[[ DATA open ]]

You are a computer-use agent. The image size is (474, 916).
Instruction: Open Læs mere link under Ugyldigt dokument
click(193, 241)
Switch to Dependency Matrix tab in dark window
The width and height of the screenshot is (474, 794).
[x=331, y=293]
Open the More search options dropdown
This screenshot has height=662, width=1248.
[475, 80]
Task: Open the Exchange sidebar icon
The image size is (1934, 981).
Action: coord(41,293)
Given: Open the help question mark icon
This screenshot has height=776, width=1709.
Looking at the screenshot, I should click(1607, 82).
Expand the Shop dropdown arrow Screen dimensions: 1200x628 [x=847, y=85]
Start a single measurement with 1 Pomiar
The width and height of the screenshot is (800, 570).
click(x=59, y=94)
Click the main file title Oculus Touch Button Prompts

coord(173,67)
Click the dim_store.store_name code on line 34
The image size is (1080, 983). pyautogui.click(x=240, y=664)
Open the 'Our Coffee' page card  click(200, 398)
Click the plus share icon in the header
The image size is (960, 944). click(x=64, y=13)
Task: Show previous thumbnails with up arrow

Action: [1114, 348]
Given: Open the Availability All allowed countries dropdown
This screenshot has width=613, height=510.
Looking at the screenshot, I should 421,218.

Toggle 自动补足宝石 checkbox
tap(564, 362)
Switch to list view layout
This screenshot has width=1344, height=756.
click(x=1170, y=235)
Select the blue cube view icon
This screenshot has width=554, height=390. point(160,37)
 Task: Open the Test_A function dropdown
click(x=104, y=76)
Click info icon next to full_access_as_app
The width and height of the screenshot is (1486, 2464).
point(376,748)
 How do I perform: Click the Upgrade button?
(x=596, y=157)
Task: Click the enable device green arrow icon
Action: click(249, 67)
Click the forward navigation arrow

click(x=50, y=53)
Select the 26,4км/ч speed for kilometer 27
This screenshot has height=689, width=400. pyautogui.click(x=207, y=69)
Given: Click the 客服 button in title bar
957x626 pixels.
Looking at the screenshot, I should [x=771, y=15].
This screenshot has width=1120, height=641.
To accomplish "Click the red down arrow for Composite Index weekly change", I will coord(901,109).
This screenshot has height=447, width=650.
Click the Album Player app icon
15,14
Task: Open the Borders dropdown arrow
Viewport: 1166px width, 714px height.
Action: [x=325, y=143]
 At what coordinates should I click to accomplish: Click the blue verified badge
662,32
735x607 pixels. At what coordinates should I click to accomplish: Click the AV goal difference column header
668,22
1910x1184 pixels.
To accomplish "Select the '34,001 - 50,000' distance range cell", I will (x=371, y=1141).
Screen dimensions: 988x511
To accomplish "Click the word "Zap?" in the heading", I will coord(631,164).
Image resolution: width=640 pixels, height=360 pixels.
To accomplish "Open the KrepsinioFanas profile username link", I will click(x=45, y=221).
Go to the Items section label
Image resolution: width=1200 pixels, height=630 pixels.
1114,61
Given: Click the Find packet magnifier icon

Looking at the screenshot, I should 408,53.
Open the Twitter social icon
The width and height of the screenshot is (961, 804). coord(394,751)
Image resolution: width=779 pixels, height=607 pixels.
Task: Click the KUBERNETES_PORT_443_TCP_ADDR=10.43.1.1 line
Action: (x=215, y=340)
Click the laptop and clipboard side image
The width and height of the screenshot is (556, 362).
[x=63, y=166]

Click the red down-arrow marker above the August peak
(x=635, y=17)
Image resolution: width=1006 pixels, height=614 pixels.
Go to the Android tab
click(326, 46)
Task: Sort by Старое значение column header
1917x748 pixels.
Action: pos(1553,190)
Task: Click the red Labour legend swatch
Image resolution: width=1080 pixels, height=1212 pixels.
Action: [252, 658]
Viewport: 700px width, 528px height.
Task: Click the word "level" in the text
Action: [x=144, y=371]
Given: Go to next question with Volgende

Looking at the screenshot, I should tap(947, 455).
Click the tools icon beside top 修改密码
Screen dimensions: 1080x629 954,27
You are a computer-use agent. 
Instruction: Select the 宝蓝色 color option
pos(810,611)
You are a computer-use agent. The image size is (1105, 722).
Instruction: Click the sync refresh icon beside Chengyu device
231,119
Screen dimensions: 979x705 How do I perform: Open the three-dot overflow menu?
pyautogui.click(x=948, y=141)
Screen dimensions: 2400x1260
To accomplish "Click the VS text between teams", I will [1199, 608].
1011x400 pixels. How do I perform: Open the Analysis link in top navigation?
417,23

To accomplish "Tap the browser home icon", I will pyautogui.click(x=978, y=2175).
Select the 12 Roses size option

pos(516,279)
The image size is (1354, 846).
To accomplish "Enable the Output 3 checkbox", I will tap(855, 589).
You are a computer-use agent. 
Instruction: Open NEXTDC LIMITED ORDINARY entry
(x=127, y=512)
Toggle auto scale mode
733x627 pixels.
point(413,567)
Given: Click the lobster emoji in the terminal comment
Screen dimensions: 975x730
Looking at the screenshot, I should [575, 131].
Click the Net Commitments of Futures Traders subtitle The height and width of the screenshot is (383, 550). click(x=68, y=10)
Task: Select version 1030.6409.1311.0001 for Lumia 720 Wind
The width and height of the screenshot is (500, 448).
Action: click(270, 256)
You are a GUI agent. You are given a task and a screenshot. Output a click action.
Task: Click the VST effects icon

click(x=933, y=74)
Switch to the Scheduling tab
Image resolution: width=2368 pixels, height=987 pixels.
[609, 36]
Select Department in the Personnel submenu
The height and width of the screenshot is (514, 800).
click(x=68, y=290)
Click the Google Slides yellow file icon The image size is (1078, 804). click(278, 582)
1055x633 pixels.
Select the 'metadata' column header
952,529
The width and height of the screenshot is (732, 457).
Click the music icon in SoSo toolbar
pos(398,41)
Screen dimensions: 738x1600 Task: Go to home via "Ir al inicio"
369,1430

[[ DATA closed ]]

PROBLEM DESCRIPTION → Your reply should be one number, the count of lines in the data that include the word "Output".

SOLUTION → 2